● Consegna:
Per favore, indica se ciascuna affermazione concorda con il testo sull'avvistamento della Gazza marina, rispondendo sì o no e citando alla lettera le parole del testo che decidono la risposta.
1. La Gazza marina è stata avvistata nella baia di Sant'Isidoro.
2. La Gazza marina nidifica nel sud Europa.
3. La Gazza marina pesca sott'acqua usando le zampe come propulsore.

Vedi anche per approfondire il seguente articolo:
“Ci son solo 3 strade per la politica del territorio: RINATURALIZZAZIONE, FOSSILIZZAZIONE o DEVASTAZIONE!“
Grazie per l’attenzione
Oreste Caroppo
AGGIORNAMENTO:
a distanza di qualche mese dalla pubblicazione di questo mio articolo mi giunge felice la notizia dell’avvistamento di una Alca torda (Gazza marina) nelle vicinanze di Porto Cesareo, precisamente nella baia di Sant’Isidoro, marina di Nardò, sottocosta, il 23 novembre 2022 ad opera della birdwatcher Dario Salemi:
Questa interessante notizia che effettivamente meritava un servizio divulgativo, mi sono prodigato per la segnalazione della notizia ai giornalisti del Quotidiano di Puglia che ne han fatto questo articolo dal quale apprendiamo che “dovrebbe essere la trentesima osservazione della specie per la Puglia in 150 anni, (…) «La Gazza marina è un uccello della famiglia degli Alcidae parente delle rondini di mare e dei gabbiani, ma ha scelto una nicchia ecologica particolare, pesca sott’acqua usando le ali come propulsore per inseguire piccoli pesci, è molto veloce, nidifica in nord Europa dall’Inghilterra alla Scandinavia e Islanda».

● Dati mostrati:
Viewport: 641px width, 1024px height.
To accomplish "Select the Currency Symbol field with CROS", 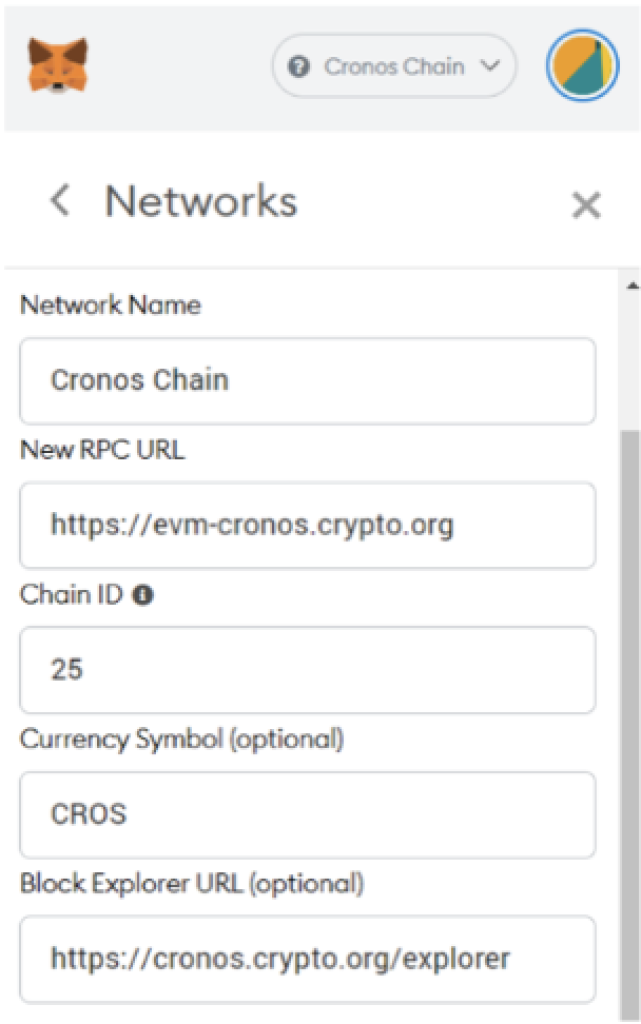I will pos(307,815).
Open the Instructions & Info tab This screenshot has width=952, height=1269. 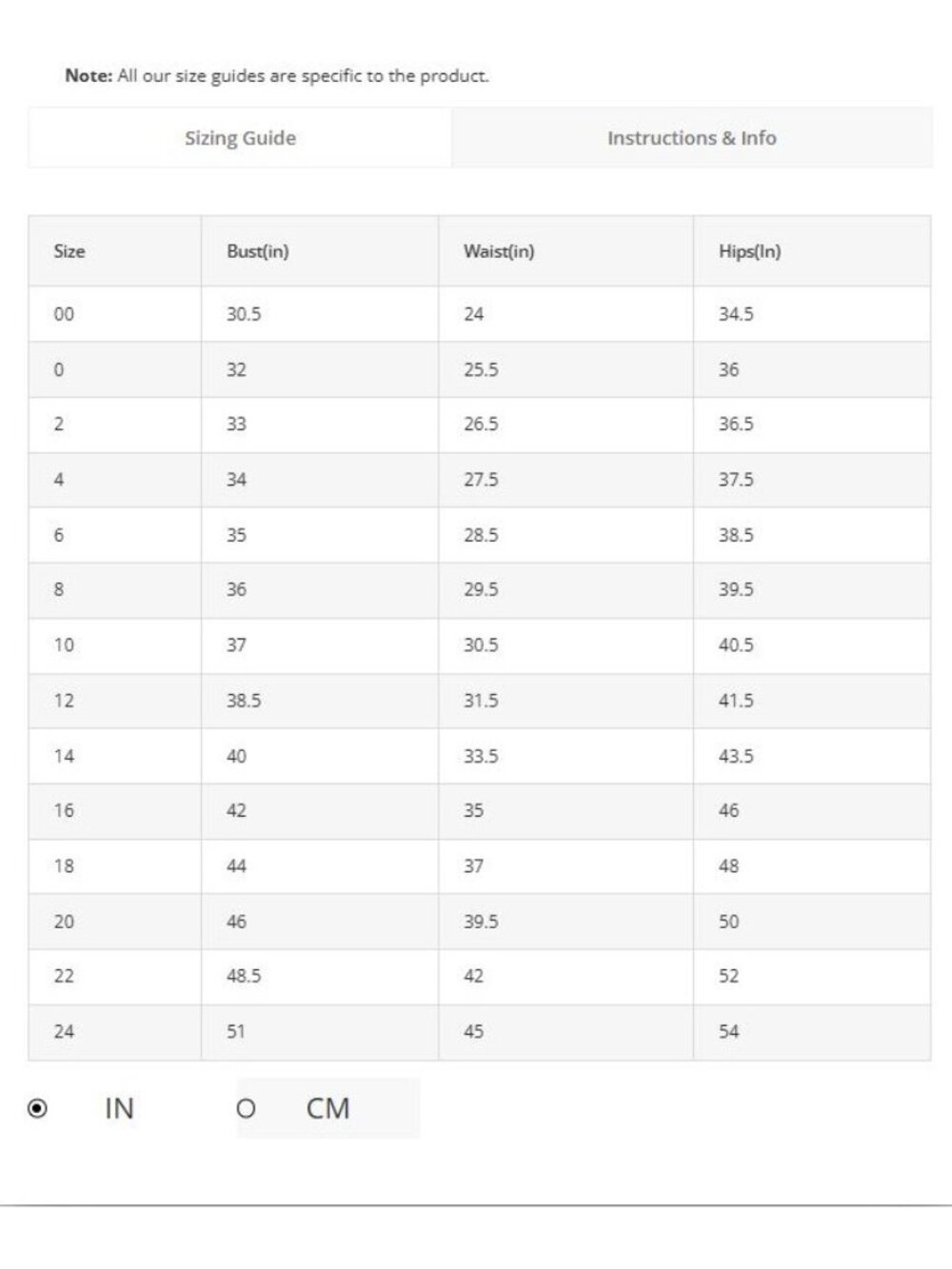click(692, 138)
...
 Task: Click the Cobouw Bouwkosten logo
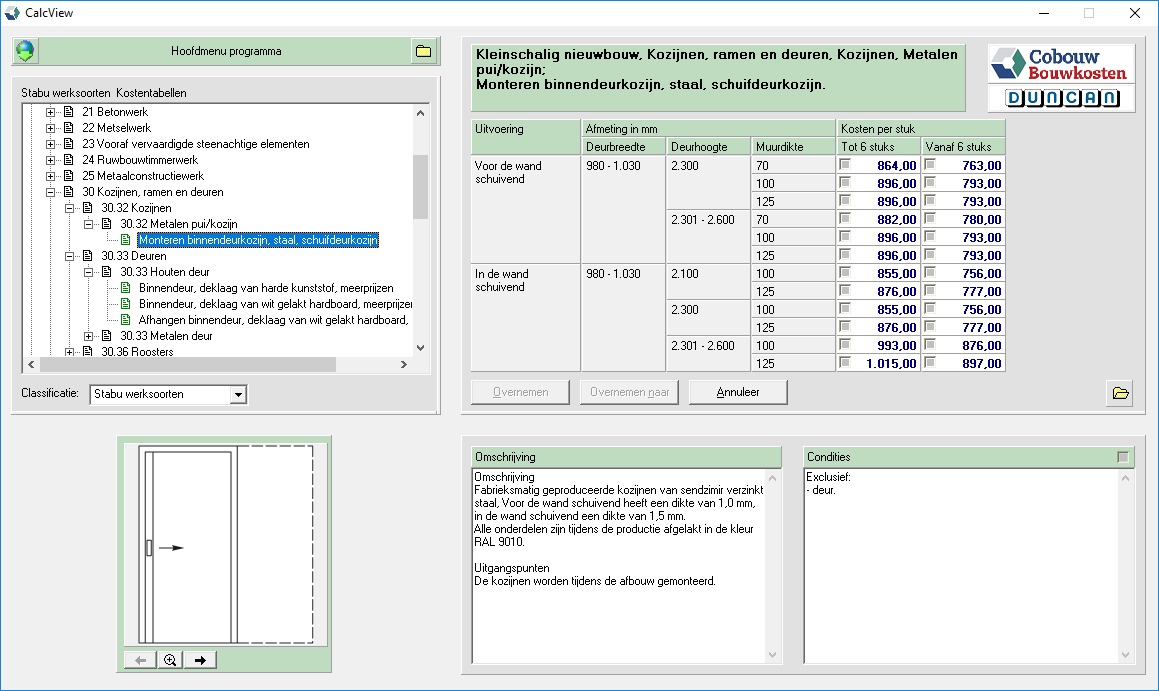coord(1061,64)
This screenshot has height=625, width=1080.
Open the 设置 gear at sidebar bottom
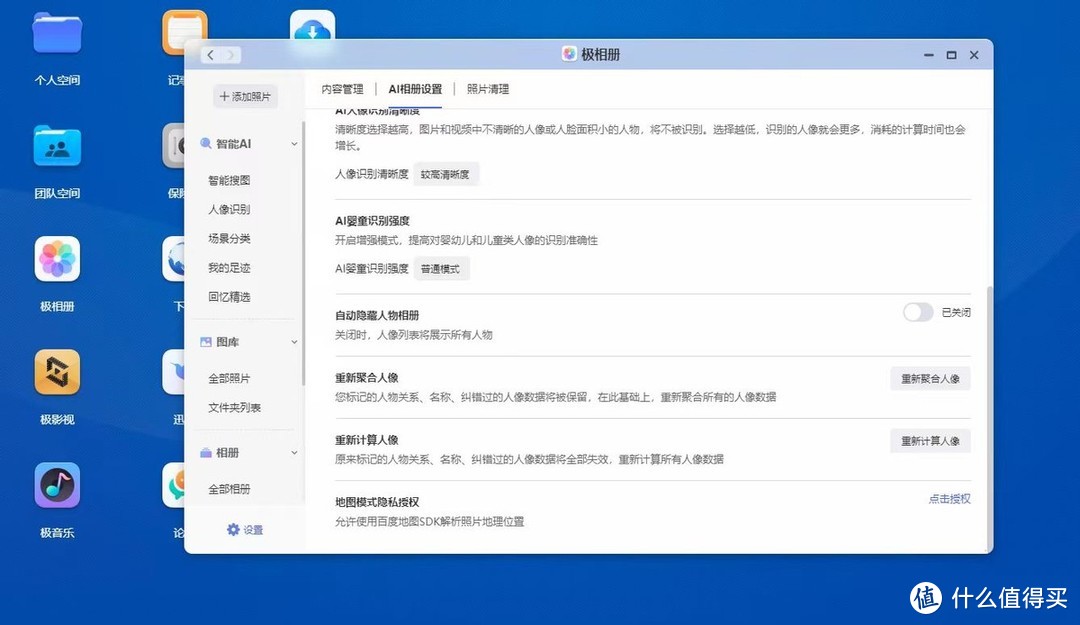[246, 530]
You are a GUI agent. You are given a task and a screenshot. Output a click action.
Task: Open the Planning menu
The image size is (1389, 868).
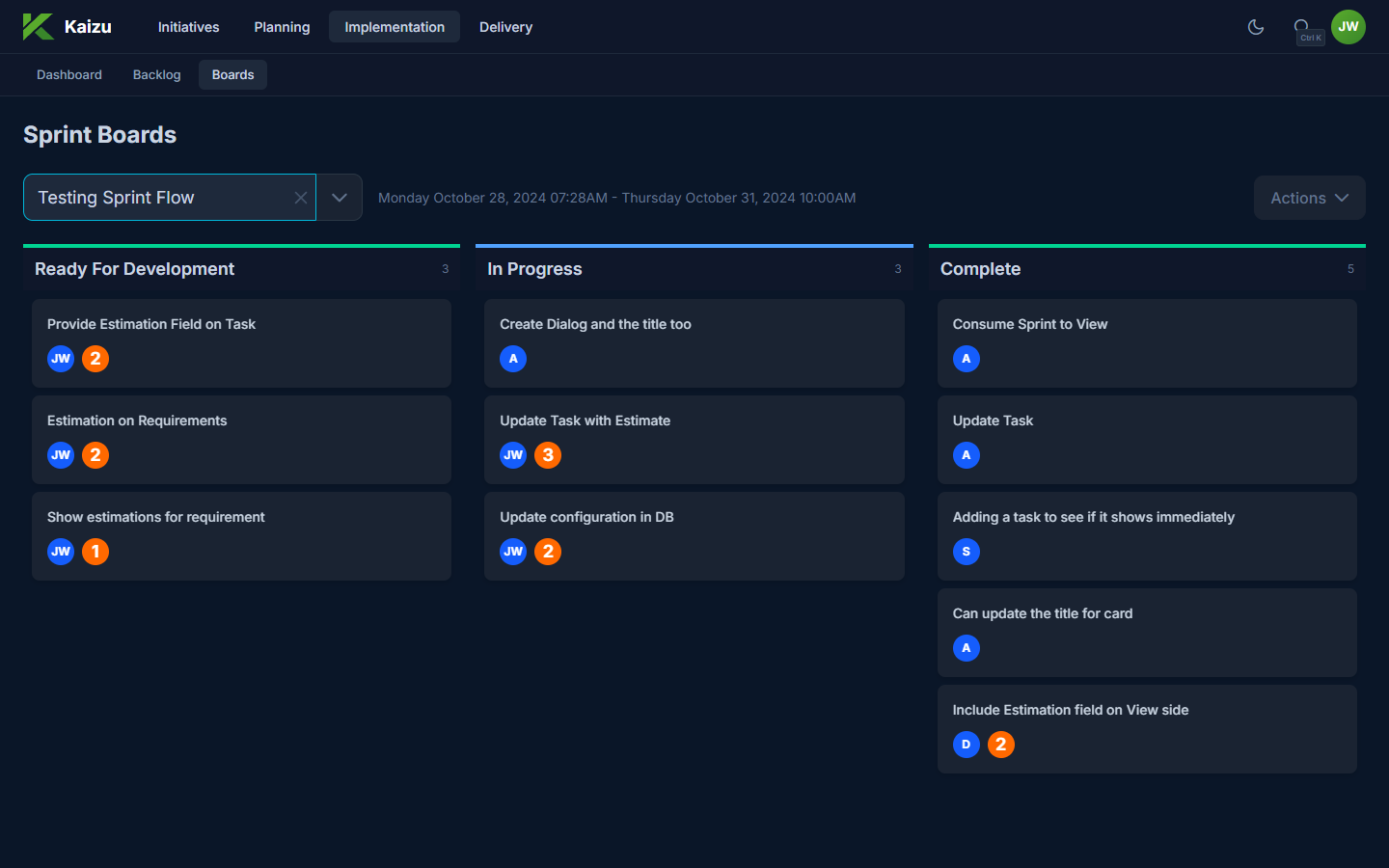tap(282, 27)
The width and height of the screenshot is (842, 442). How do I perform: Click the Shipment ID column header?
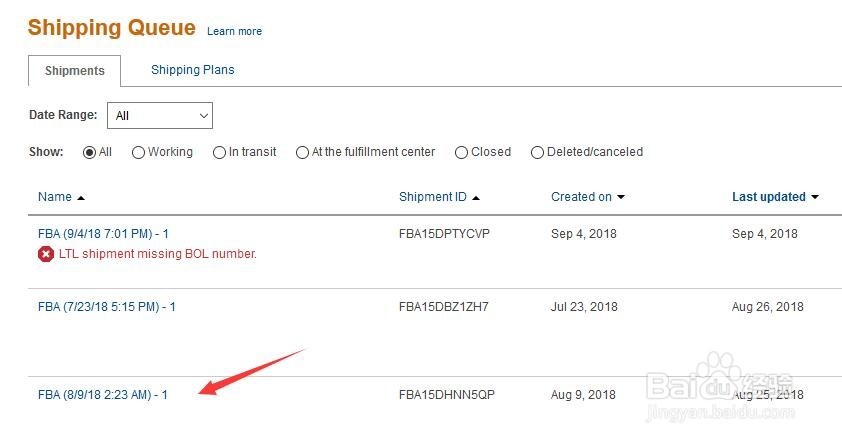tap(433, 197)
==
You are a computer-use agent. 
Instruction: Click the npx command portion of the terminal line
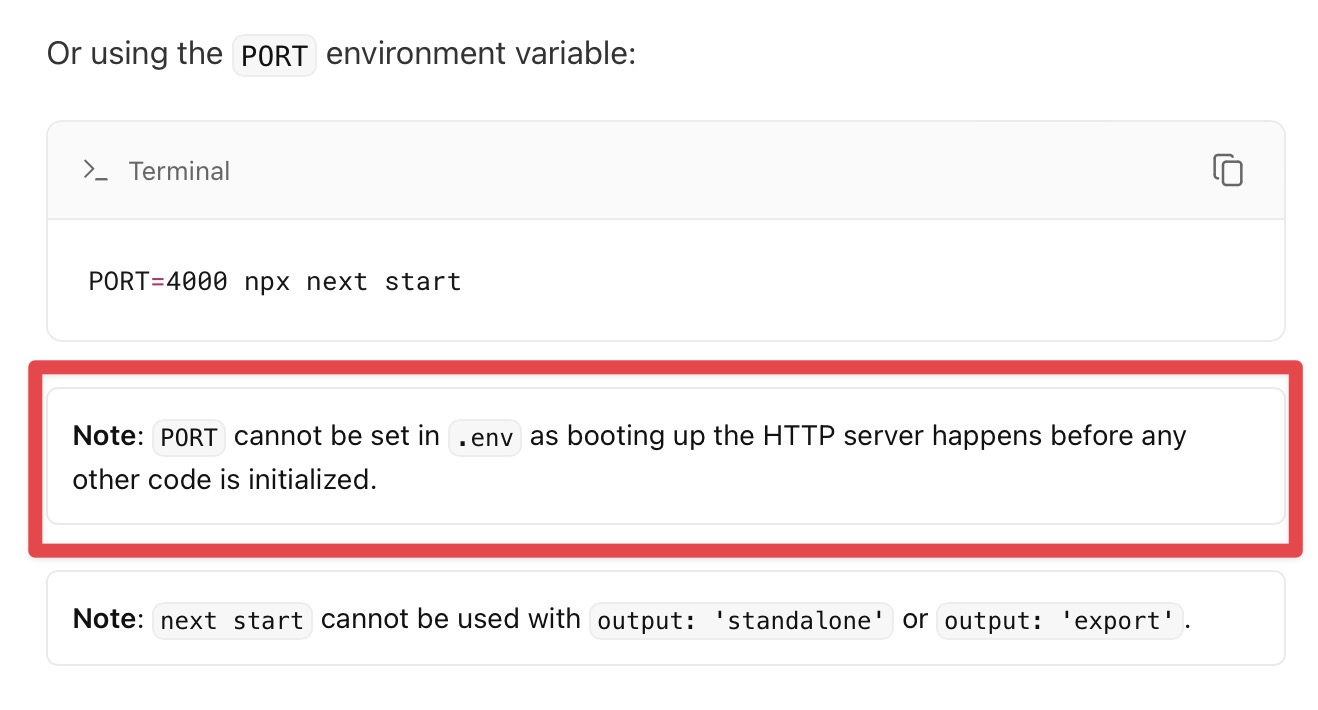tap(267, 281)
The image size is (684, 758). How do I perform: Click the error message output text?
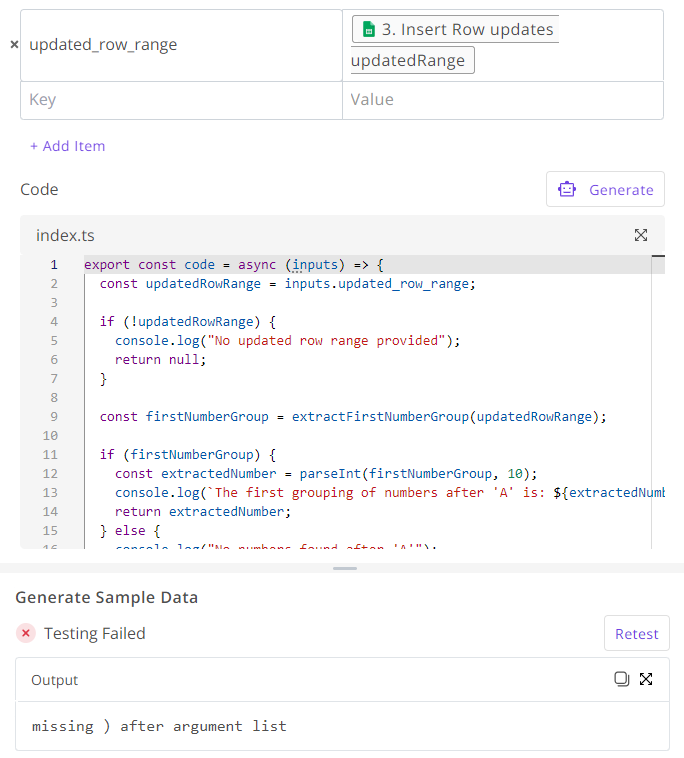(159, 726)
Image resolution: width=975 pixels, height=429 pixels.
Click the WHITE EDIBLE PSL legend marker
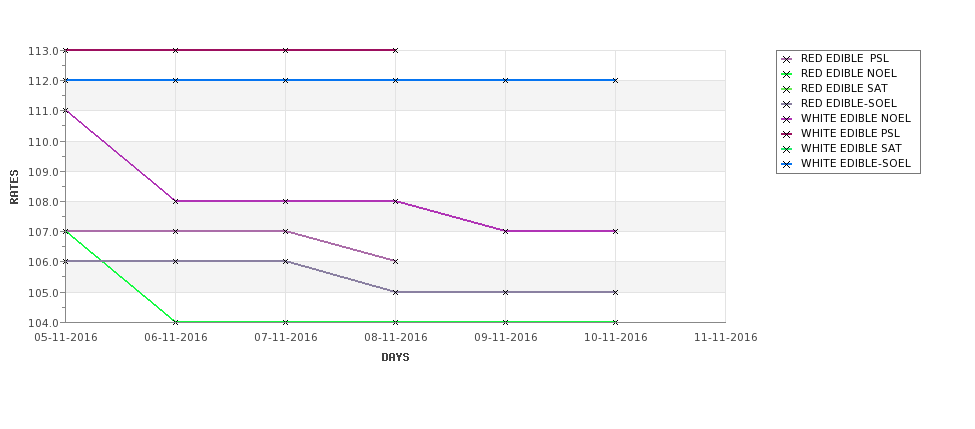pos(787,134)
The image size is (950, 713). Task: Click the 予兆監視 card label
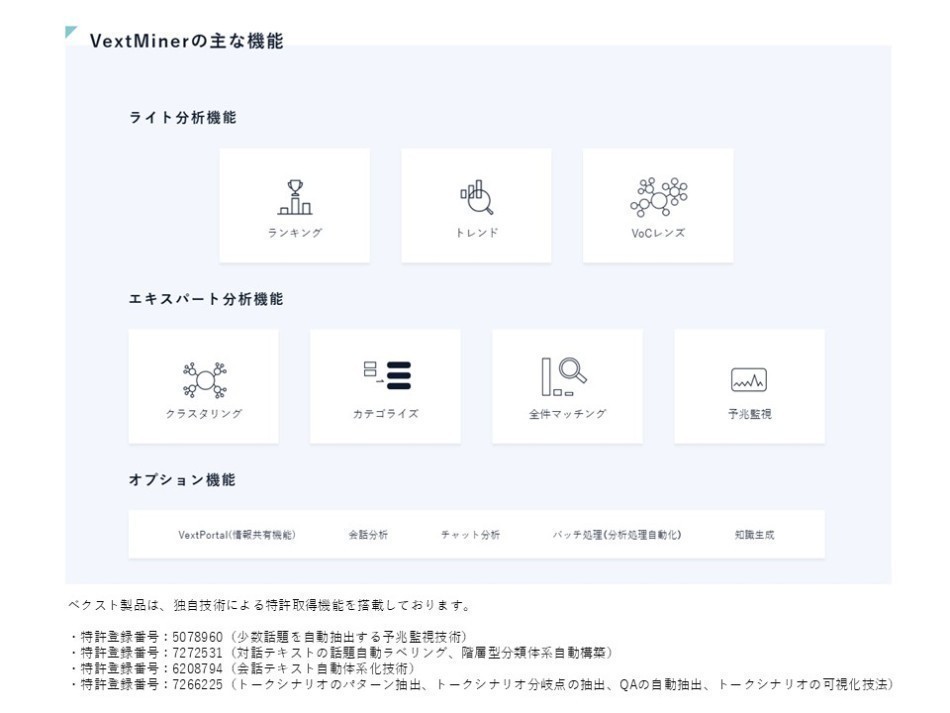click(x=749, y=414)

● Risposta scritta:
1. Sì: "precisamente nella baia di Sant’Isidoro, marina di Nardò"
2. No: "nidifica in nord Europa dall’Inghilterra alla Scandinavia e Islanda"
3. No: "pesca sott’acqua usando le ali come propulsore"